Please show every line from the entries that carries the word "accomplish".

START Raw data

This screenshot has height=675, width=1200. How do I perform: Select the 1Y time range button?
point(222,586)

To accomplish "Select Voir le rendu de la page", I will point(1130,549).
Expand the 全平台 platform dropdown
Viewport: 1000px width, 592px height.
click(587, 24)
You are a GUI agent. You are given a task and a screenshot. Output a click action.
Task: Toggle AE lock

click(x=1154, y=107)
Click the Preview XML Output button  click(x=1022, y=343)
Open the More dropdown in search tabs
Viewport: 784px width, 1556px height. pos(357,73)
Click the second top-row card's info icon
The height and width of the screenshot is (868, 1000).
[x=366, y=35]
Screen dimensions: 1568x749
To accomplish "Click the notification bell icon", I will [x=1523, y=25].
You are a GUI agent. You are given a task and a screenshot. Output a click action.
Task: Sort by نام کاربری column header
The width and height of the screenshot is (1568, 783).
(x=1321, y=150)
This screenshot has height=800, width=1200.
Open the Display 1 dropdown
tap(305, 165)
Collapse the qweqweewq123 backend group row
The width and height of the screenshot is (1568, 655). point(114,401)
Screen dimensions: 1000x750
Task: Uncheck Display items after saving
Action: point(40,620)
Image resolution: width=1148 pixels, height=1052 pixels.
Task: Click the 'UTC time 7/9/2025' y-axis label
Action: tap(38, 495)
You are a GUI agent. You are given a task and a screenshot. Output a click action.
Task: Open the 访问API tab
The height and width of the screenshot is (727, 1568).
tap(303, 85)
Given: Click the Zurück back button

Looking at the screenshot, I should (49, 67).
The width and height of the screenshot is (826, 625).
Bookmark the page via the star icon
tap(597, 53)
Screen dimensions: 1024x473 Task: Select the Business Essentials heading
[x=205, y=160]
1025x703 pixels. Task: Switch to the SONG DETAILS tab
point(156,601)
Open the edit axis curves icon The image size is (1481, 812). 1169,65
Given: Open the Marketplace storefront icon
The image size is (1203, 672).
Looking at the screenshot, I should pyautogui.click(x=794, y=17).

END Raw data

Exercise response:
To accomplish "Select Voir le rendu de la page", I will point(1130,549).
To accomplish "Click the notification bell icon", I will [x=1523, y=25].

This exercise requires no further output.